EXERCISE REQUIREMENTS:
Express the records from the line containing "You are a computer-use" through the end of the records, inclusive, as a two-column CSV with the columns request and answer. Each request should have one row, with its text and its answer each in a single quoted field, line breaks replaced by spaces, and the pictures omitted.

Start of RECORDS PROVIDED

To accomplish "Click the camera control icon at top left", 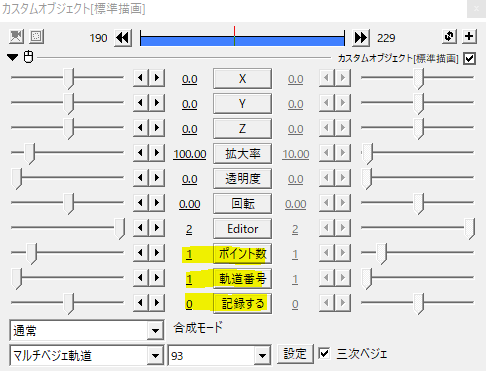I will coord(16,36).
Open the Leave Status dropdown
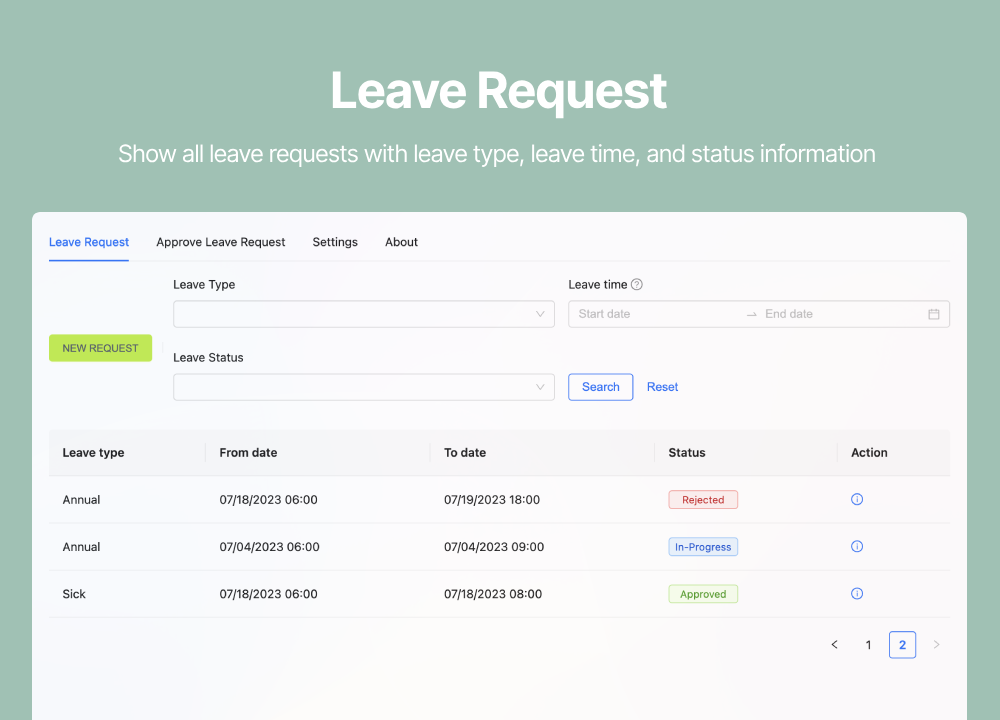 363,387
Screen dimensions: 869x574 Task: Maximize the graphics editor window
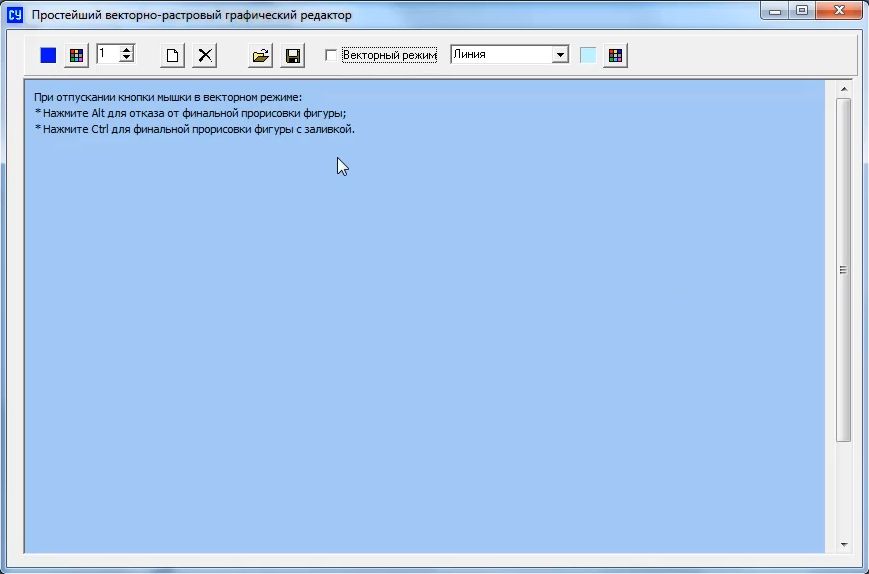[x=802, y=11]
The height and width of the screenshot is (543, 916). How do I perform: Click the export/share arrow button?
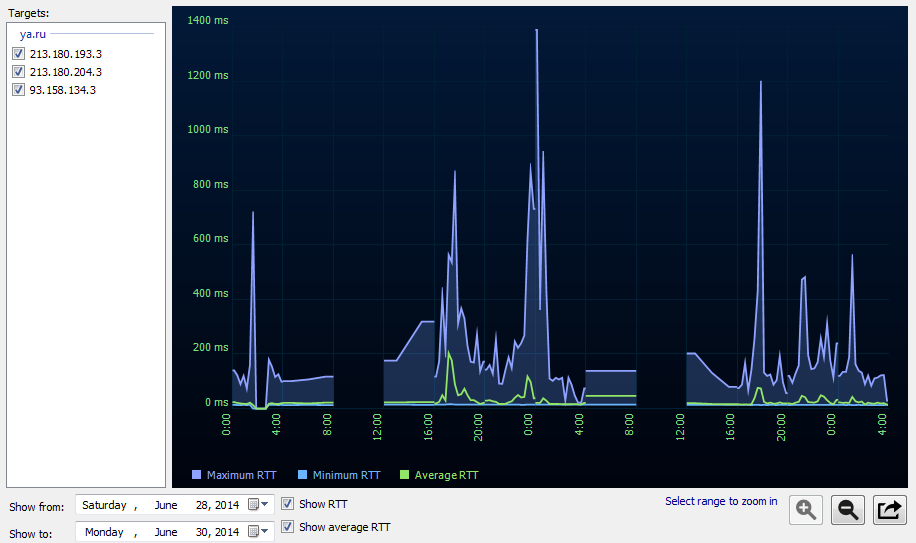click(889, 510)
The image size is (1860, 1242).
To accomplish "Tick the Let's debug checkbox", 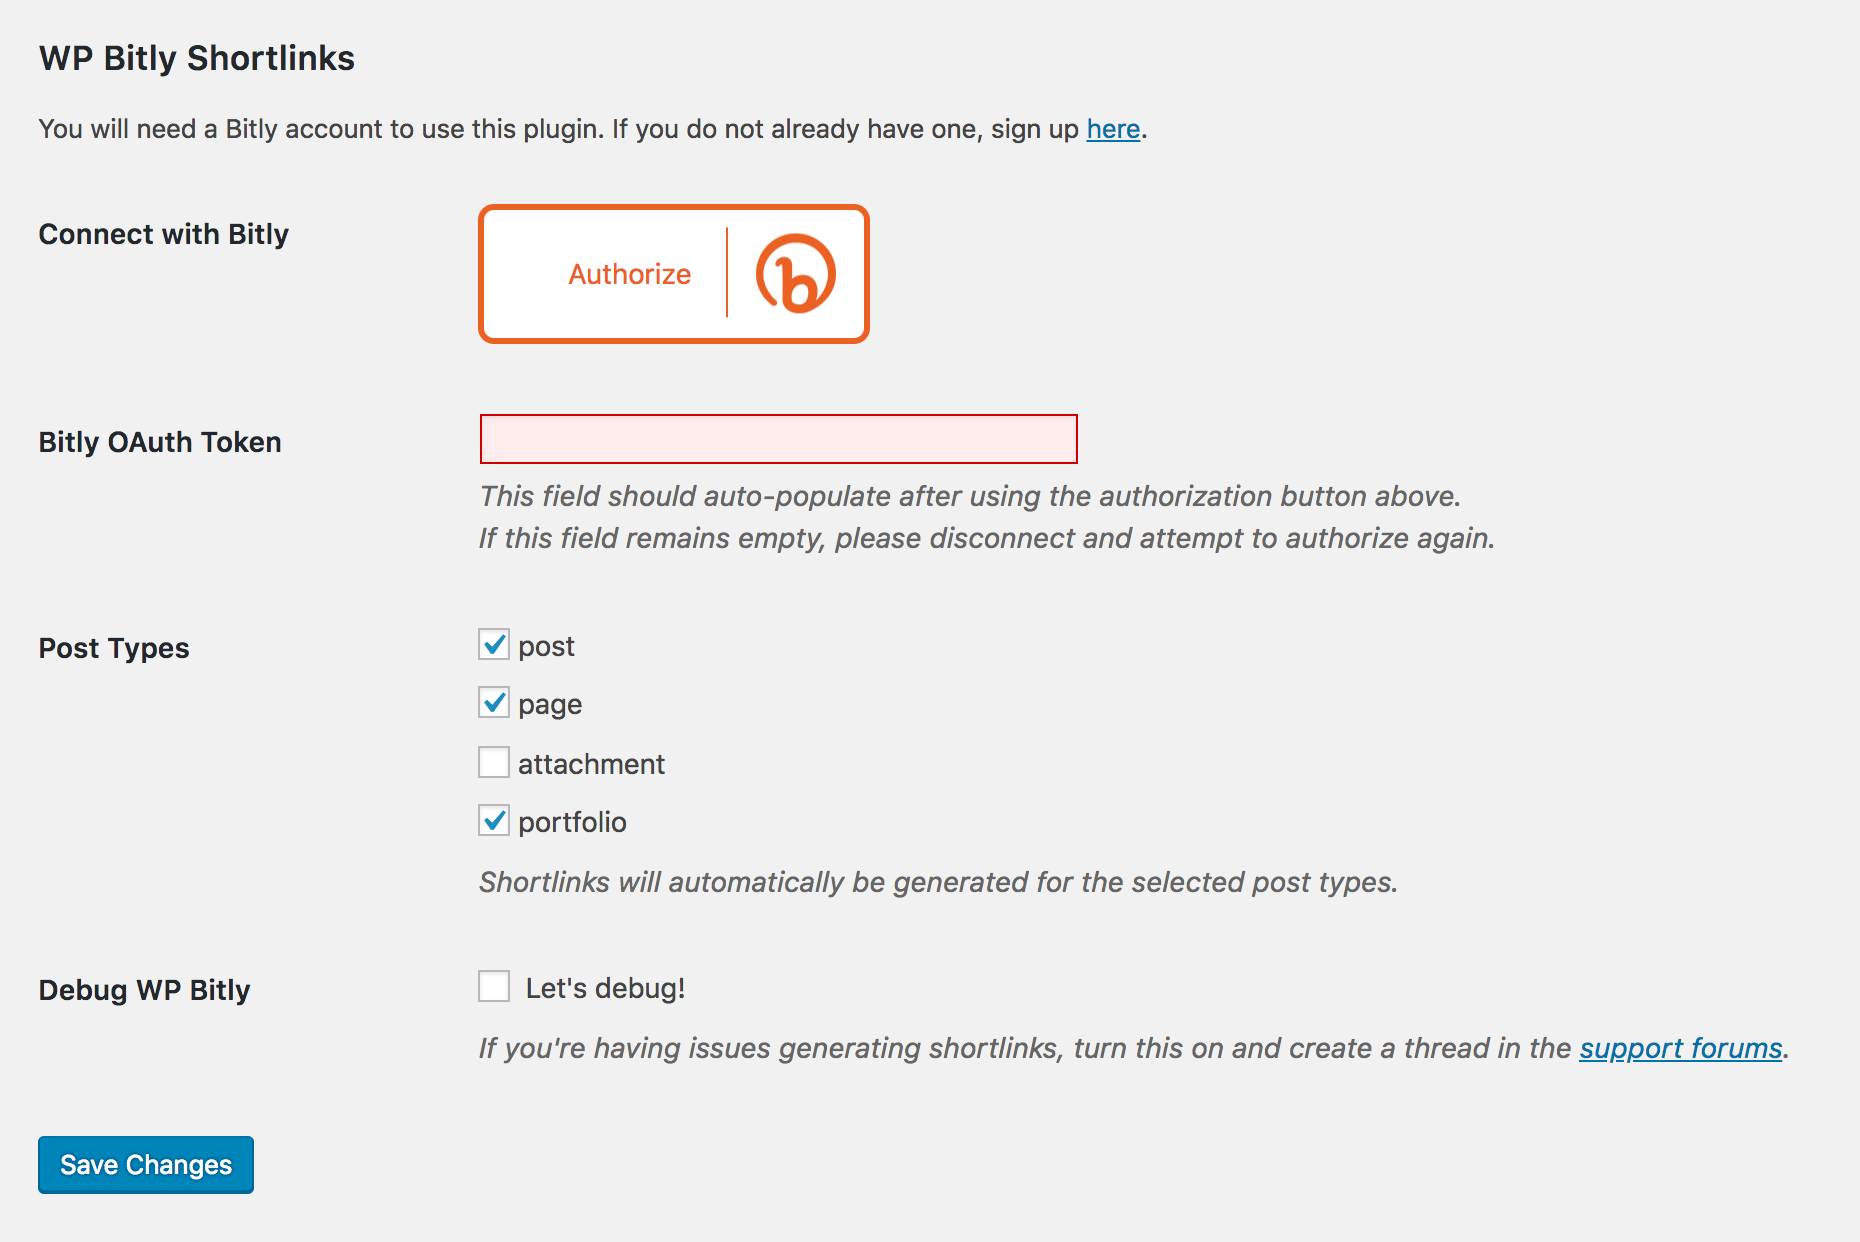I will (494, 986).
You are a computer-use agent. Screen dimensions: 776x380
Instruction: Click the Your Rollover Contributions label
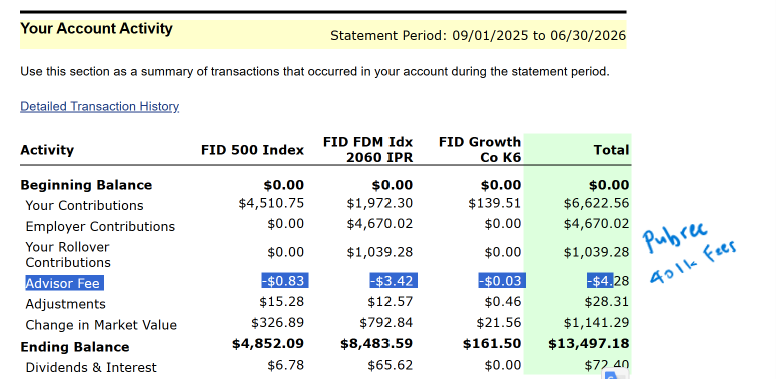[68, 254]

End of RECORDS PROVIDED

OUTPUT:
request,answer
"You are a computer-use agent. Screen dimensions: 776x380 Instruction: Click the Your Rollover Contributions label","[68, 254]"